Narcissistic Pattern of Abuse:

1. Groom

    Also known as love bomb or hoover. Compliments, acts of service, feigning things in common, apparent kindness, apologies, promises to change, hypervigilant "positive" attention.

    In this phase, the victim thinks this is the true man she knows. His sense of she is under his control fuels his supply.

2. Devalue

    Undermining the victim's strengths. The victim is confused because her supposed "partner" is acting like her enemy.

    Often the abuser seeks additional supply from pornography, affair partners, flying monkeys, etc. They may also engage in addictive behaviors such as gaming, gambling, alcohol, drugs, sports, etc., which amount to abusive entitlements.

3. Discard

    Emotional and physical abandonment, abusive sexual consumption of women, including porn use or infidelity. These abusive acts are often blamed on the victim.

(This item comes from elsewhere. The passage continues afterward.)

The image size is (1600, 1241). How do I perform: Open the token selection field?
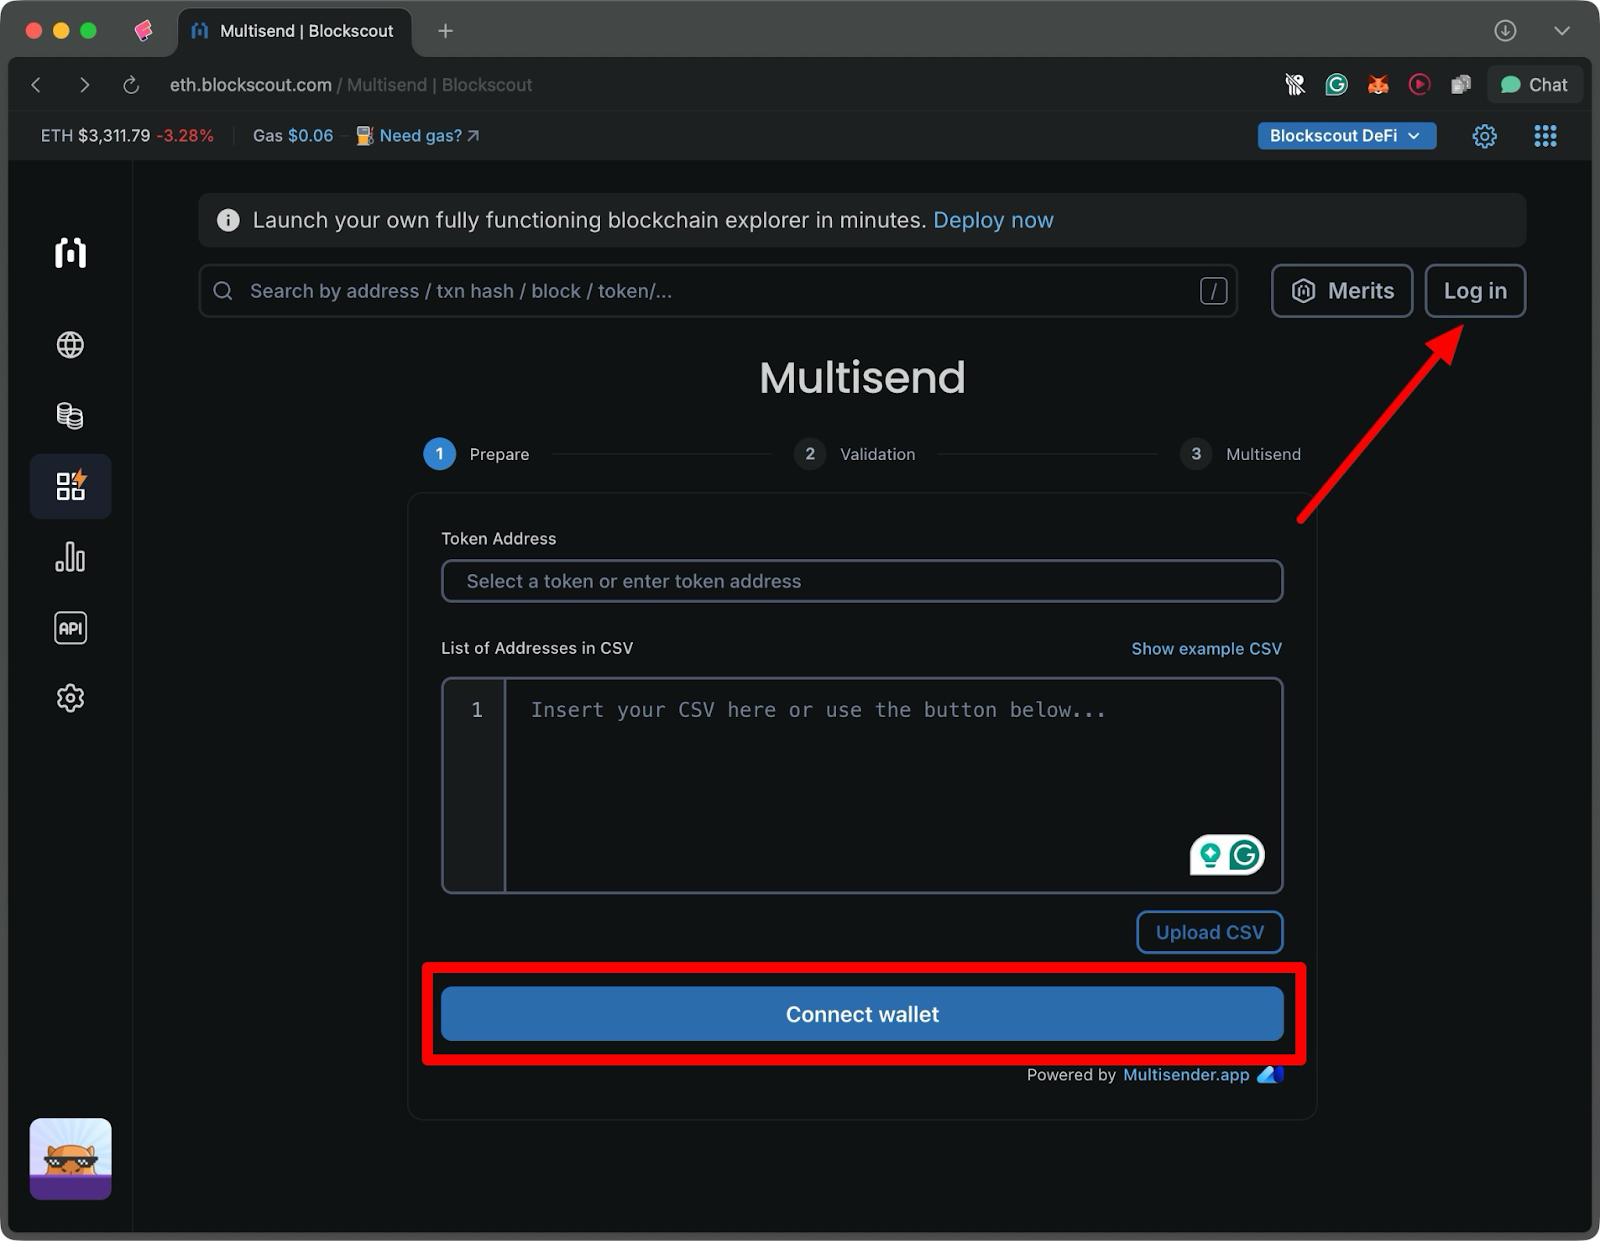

    In these phase the victim's pain fuels abuser's supply.

(source: Betrayal Trauma Recovery)


5 Common Gaslighting Tactics:

1. Gaslighters lie about things you know to be true.

2. They accuse you of the negative behaviors they engage in themselves.

3. They call you crazy, emotionally unbalanced, overthinking, or too sensitive.

4. They undermine you in subtle ways.

5. When you confront gaslighters about their behavior, they often deflect and distract.